The staff, as polished as the room’s wrought iron and leather, uses all the right catchwords. “Seasonal.” “All-natural. “Local.” “Niche sources.” And chef Joseph Rizza’s menu, stylized to look like a bill of fare from an olde-tyme saloon, hits familiar notes. But it hits them hard and true. Terrific fresh oysters span both coasts: briny Kusshi from British Columbia, minerally Naked Cowboy from Long Island Sound. Judging by dishes such as the thick-cut bacon with Michigan maple syrup and a bittersweet chocolate smear or a brûléed sweet potato side with Vietnamese cinnamon and housemade cajeta butter, the kitchen obviously knows how to please a crowd.

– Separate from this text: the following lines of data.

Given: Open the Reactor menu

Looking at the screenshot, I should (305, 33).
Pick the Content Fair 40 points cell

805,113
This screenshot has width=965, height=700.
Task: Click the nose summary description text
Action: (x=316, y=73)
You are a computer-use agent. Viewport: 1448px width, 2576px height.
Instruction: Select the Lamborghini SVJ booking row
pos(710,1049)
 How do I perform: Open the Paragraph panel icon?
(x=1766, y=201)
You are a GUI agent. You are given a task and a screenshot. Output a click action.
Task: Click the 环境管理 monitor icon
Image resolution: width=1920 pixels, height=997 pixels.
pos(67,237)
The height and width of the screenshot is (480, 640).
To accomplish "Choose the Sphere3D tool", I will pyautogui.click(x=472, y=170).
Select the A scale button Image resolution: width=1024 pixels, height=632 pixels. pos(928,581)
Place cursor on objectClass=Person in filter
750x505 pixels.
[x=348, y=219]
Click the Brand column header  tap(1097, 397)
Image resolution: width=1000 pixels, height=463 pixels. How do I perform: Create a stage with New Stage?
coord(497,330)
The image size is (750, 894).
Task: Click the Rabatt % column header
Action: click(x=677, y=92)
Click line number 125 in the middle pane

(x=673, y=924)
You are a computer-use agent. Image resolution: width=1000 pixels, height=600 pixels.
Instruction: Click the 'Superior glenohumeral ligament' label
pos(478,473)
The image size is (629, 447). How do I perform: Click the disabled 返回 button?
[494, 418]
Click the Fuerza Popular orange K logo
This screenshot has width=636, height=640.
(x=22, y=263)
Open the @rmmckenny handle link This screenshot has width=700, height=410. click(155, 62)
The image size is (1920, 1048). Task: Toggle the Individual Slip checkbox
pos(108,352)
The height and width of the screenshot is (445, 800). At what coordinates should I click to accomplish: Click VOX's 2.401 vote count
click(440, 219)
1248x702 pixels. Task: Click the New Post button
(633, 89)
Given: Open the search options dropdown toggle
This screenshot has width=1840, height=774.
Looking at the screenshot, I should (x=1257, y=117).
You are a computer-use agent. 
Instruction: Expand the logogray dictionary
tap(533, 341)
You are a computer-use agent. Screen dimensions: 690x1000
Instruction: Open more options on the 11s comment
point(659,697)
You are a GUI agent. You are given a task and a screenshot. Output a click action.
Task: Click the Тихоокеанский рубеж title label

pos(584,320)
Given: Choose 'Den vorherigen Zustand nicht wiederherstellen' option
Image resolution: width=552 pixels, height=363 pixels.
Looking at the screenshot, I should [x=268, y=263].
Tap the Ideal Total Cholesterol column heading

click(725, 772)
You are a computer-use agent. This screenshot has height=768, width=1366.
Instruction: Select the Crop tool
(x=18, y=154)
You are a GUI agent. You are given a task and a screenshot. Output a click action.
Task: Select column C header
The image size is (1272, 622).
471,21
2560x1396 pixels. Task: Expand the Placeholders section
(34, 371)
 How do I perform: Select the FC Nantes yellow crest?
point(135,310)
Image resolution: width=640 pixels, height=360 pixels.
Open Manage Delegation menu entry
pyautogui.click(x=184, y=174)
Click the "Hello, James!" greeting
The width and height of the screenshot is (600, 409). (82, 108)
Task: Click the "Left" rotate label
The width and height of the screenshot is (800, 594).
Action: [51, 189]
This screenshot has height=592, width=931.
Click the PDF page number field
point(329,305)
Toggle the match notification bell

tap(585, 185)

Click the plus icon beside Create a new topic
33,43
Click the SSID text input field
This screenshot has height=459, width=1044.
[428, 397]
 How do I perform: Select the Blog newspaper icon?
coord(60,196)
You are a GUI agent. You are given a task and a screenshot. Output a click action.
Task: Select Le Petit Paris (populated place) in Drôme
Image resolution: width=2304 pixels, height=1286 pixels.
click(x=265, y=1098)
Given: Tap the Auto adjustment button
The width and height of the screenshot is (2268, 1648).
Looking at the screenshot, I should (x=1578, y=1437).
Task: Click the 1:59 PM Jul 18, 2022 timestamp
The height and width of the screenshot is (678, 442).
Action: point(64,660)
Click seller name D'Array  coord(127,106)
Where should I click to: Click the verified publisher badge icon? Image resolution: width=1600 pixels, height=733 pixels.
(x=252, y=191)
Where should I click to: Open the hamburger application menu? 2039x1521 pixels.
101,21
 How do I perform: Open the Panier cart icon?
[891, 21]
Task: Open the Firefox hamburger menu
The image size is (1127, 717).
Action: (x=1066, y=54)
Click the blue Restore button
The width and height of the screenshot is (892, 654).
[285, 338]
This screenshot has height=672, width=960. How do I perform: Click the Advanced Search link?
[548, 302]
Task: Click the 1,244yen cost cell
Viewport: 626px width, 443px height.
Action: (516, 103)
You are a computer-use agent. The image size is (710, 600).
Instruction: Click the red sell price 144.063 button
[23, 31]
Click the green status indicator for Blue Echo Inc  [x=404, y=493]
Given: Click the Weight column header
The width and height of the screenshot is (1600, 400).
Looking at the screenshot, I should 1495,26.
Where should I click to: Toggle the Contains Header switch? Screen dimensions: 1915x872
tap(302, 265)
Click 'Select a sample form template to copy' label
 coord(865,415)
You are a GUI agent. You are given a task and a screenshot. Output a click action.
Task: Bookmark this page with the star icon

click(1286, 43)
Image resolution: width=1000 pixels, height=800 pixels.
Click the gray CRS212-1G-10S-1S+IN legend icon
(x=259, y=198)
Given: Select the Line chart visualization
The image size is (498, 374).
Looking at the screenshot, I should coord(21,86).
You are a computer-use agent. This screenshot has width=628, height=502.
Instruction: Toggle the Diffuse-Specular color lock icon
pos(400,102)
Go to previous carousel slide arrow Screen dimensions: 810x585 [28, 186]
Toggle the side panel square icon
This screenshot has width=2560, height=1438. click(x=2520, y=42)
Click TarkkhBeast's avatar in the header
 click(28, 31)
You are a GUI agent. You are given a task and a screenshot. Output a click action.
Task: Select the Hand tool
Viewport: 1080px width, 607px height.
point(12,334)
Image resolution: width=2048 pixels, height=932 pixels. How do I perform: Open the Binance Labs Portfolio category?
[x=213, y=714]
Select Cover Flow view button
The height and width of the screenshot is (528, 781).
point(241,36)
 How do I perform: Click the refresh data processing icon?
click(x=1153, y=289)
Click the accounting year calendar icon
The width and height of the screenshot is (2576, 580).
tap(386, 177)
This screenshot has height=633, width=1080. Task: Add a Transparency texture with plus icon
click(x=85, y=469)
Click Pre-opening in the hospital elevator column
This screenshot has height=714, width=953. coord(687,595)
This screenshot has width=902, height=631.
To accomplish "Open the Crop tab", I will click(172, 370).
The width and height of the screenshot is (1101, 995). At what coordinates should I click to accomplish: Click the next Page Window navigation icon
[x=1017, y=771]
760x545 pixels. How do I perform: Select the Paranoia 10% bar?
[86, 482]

Not sure about the wisdom of serving fried chicken as an appetizer, but I can’t help admiring the spirit—not to mention the juicy meat, abnormally thick and crunchy skin, and drizzle of maple syrup made with chili and bourbon. A pinch of salt would’ve made this downright heroic.
Rizza’s kitchen dry-ages the outstanding bone-in porterhouse for two on a salt rock and serves the 500-degree plate at an angle so the sizzling Wisconsin grassfed butter and juice pool at the bottom, the idea being that you’ll want to dip your steak. You will. It’s impeccably smooth beef with a great char and perfect ratio of fat, and it comes with a roasted garlic bulb and a bowl of seasoned salt, so every bite can be a little experiment. The boneless New York strip, the bone-in rib eye, a maple-glazed Duroc boar chop—they are all moist, tender, and uncomplicated. And pure pleasure. On one visit, the menu boasted that the Dover sole meunière had been “expertly fileted,” and it had indeed. (The menu neglected to mention the giant puddle of thick “sweetcream brown butter,” which turned the whole affair slick and unappealing.)
The staff pace the meal wonderfully and find time to crack a few jokes. “Just ignore the obnoxiously large pepper grinder,” a server says while seasoning rich and chunky white chowder with a mill the size of a Louisville Slugger. He may push the tableside s’more, a thin chocolate orb atop scorched marshmallow fluff. The runner melts it with hot chocolate sauce to reveal a chocolate cake with marshmallow on a graham cracker crust. It’s more fun than satisfying; I’m a sucker instead for the chocolate and peanut butter pie topped with cocoa nibs.
Adam Sweders, the knowledgeable wine expert, must roll his eyes every time someone orders an old fashioned or a Hemingway daiquiri from among the retro cocktails instead of exploring the wine list. Plenty of affordable boutique treasures there, such as a 2013 Soléna Pinot Gris from Willamette Valley.
DineAmic Group has pulled off a sound addition to the steak scene in Chicago—no mean feat in a field crowded with more cows than a downstate pasture.